» Written request
Reproduce the following lines verbatim, without any change.

» Records to use
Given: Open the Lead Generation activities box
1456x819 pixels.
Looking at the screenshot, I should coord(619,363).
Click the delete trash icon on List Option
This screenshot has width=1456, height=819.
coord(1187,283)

» Exercise answer
Given: Open the Lead Generation activities box
1456x819 pixels.
Looking at the screenshot, I should coord(619,363).
Click the delete trash icon on List Option
This screenshot has width=1456, height=819.
coord(1187,283)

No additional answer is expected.